The Mole smiled weakly.

“Yes, well we’re not quite sure what is going on there,” he said. “This Mallya chap is all very showy, what with his bling and his big boats, but he is sailing around in a sea of debt back home in India. It is a real mess, actually. And then there is this Sahara fellow who controls a chunk of the team. I think it has disaster written all over it, but we will have to wait and see. They chaps in Silverstone are doing a very good job. I mean it is still an English team, despite the name. We are a little bit worried in the long term. We will have to see how things develop. Remember the mess they got into after the Jordan days, with that funny Russian lot and then the Dutch. We will have to see how that develops in the future.

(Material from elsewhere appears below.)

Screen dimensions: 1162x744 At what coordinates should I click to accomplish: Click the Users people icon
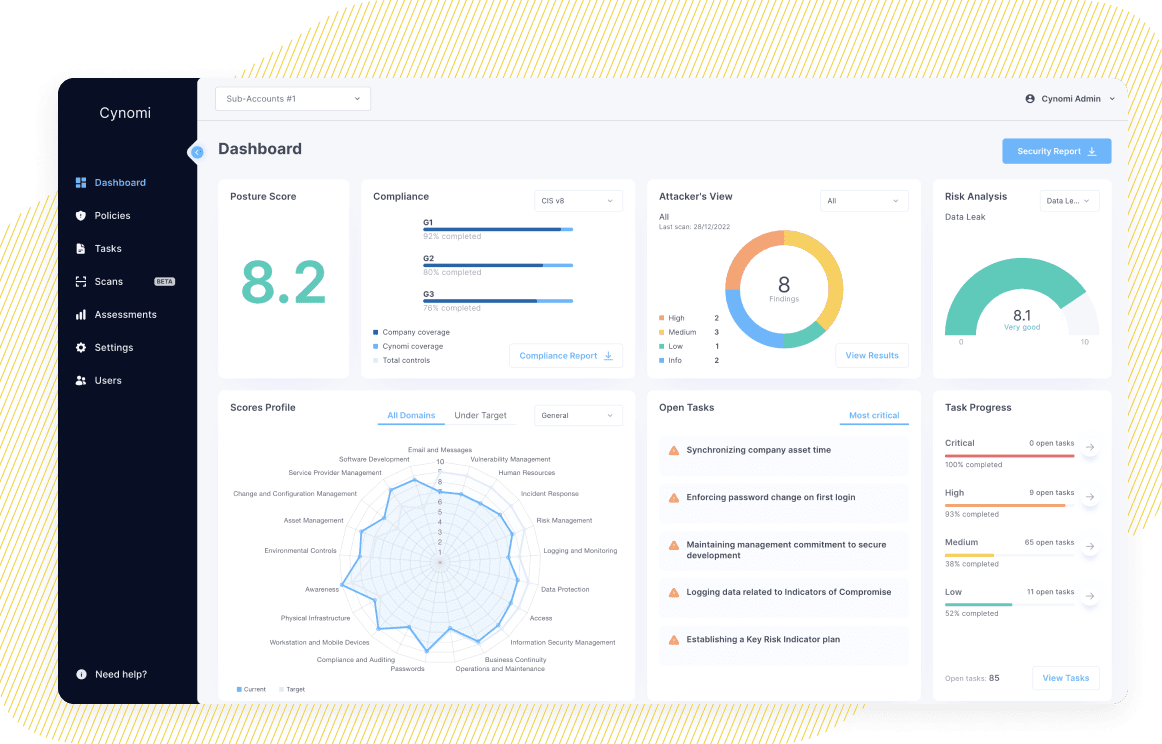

“We reckon that there currently two ways in which we can get another team under British ownership: there is Team Lotus and there is Force India,” The Mole went on. “I suppose that one day Red Bull will get bored with F1 and that will give Christian Horner the chance to take over the team with Arden, or whatever. Times are hard outside F1 as well. We‘ve lost Super Nova Racing in GP2 now, so the only British teams left there are iSport and Carlin.”

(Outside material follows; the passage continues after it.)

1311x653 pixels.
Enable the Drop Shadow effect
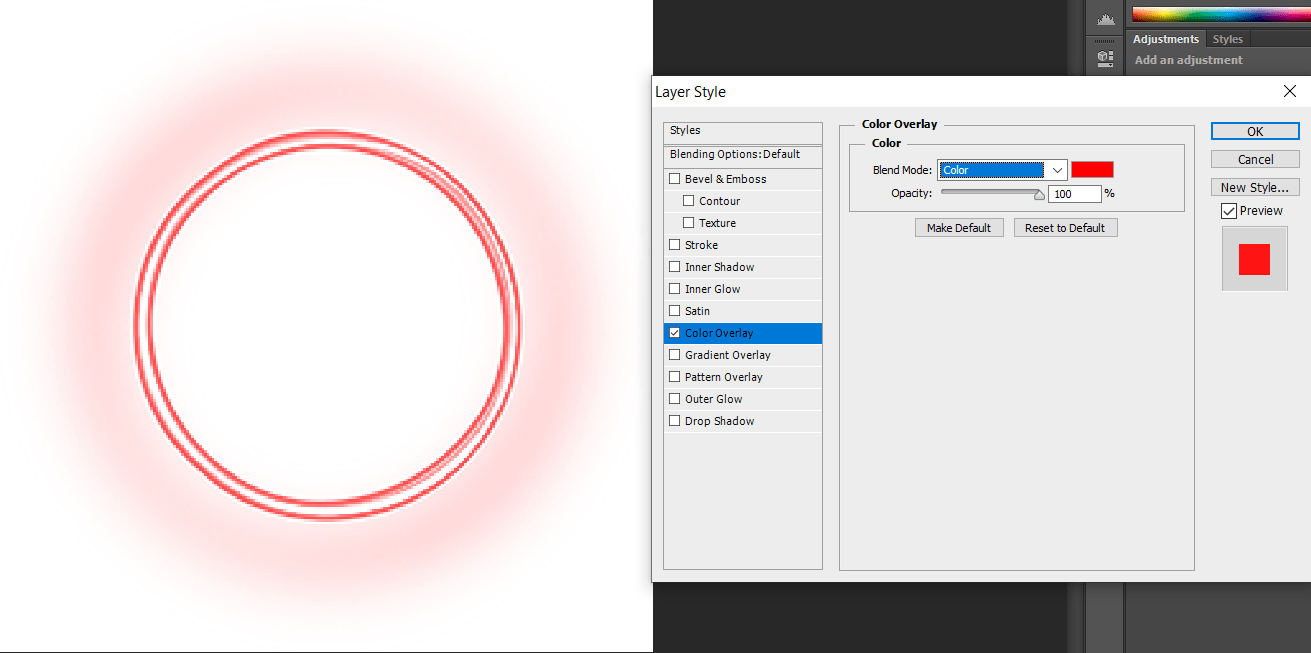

“Don’t these chaps have ambitions,” said The Colonel. “You know like Prodrive used to have. Lola, and folk like that.”

“Yes, said The Mole. “They have the ambitions, but they need money.”

“And there is that Larry Drayson chap, isn’t there?” said The Colonel.

“Baron Drayson?” said The Mole. “He’s not called Larry.”

“He’s not called Baron either,” said The Colonel. “Besides he’s a Labourite, isn’t he?”

“I think his name is Paul,” said The Mole. “He used to be a government minister and he’s done politics. He is still pretty young and he is very well–connected and, most importantly, his big thing is environmentalism, so the new F1 rules in 2014 might suit him well. I don’t really know his agenda. Maybe he wants to become an electric car manufacturer. He’s doing Le Mans at the moment with some hybrid thing. He seems like a clever chap, made a fortune in pharmaceuticals, played around in politics and is now heavily into racing. I can see him having ambition. He’s worth watching.”

They were silent for a while.

“Yes,” The Mole thought. “I’d better send one of the Penelopes down there to Gloucestershire to check out Lord Larry.”